§ **What needs to be done**
Down to the final line, reproduce the entries that follow exactly.

§ **Extracted entries**
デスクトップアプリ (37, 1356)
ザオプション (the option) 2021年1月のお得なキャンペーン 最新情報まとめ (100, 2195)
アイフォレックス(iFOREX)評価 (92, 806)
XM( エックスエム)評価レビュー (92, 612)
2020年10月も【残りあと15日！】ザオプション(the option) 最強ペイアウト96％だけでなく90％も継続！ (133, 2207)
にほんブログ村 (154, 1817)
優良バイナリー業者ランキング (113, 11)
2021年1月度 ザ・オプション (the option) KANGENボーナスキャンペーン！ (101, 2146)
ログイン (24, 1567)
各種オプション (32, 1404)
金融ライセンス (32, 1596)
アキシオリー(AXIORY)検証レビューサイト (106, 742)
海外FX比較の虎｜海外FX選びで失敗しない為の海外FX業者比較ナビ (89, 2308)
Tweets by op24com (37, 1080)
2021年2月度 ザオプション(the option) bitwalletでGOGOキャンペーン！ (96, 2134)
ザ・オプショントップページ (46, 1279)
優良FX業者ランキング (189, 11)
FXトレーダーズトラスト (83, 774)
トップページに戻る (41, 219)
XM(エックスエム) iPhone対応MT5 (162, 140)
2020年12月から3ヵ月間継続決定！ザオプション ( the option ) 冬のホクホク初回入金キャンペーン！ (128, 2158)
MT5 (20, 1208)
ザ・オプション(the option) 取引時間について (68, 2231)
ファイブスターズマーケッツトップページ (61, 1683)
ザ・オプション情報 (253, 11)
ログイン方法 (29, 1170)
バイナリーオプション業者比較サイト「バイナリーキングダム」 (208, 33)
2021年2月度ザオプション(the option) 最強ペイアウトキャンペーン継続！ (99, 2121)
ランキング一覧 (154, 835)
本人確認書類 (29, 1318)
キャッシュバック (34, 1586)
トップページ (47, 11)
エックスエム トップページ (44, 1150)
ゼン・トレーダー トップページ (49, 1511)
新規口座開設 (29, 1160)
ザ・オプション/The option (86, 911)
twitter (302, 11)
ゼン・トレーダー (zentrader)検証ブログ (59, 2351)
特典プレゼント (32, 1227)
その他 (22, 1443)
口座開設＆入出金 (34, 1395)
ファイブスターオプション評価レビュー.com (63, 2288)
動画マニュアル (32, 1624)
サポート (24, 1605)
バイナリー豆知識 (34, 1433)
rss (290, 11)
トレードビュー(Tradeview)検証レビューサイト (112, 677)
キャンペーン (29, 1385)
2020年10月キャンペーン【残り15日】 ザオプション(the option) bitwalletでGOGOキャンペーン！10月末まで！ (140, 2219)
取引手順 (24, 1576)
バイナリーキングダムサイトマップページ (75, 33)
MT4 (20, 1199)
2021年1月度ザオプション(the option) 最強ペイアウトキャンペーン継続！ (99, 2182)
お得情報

§ **Result for this exercise**
デスクトップアプリ (37, 1356)
ザオプション (the option) 2021年1月のお得なキャンペーン 最新情報まとめ (100, 2195)
アイフォレックス(iFOREX)評価 (92, 806)
XM( エックスエム)評価レビュー (92, 612)
2020年10月も【残りあと15日！】ザオプション(the option) 最強ペイアウト96％だけでなく90％も継続！ (133, 2207)
にほんブログ村 (154, 1817)
優良バイナリー業者ランキング (113, 11)
2021年1月度 ザ・オプション (the option) KANGENボーナスキャンペーン！ (101, 2146)
ログイン (24, 1567)
各種オプション (32, 1404)
金融ライセンス (32, 1596)
アキシオリー(AXIORY)検証レビューサイト (106, 742)
海外FX比較の虎｜海外FX選びで失敗しない為の海外FX業者比較ナビ (89, 2308)
Tweets by op24com (37, 1080)
2021年2月度 ザオプション(the option) bitwalletでGOGOキャンペーン！ (96, 2134)
ザ・オプショントップページ (46, 1279)
優良FX業者ランキング (189, 11)
FXトレーダーズトラスト (83, 774)
トップページに戻る (41, 219)
XM(エックスエム) iPhone対応MT5 (162, 140)
2020年12月から3ヵ月間継続決定！ザオプション ( the option ) 冬のホクホク初回入金キャンペーン！ (128, 2158)
MT5 (20, 1208)
ザ・オプション(the option) 取引時間について (68, 2231)
ファイブスターズマーケッツトップページ (61, 1683)
ザ・オプション情報 (253, 11)
ログイン方法 (29, 1170)
バイナリーオプション業者比較サイト「バイナリーキングダム」 (208, 33)
2021年2月度ザオプション(the option) 最強ペイアウトキャンペーン継続！ (99, 2121)
ランキング一覧 (154, 835)
本人確認書類 (29, 1318)
キャッシュバック (34, 1586)
トップページ (47, 11)
エックスエム トップページ (44, 1150)
ゼン・トレーダー トップページ (49, 1511)
新規口座開設 (29, 1160)
ザ・オプション/The option (86, 911)
twitter (302, 11)
ゼン・トレーダー (zentrader)検証ブログ (59, 2351)
特典プレゼント (32, 1227)
その他 (22, 1443)
口座開設＆入出金 (34, 1395)
ファイブスターオプション評価レビュー.com (63, 2288)
動画マニュアル (32, 1624)
サポート (24, 1605)
バイナリー豆知識 (34, 1433)
rss (290, 11)
トレードビュー(Tradeview)検証レビューサイト (112, 677)
キャンペーン (29, 1385)
2020年10月キャンペーン【残り15日】 ザオプション(the option) bitwalletでGOGOキャンペーン！10月末まで！ (140, 2219)
取引手順 (24, 1576)
バイナリーキングダムサイトマップページ (75, 33)
MT4 (20, 1199)
2021年1月度ザオプション(the option) 最強ペイアウトキャンペーン継続！ (99, 2182)
お得情報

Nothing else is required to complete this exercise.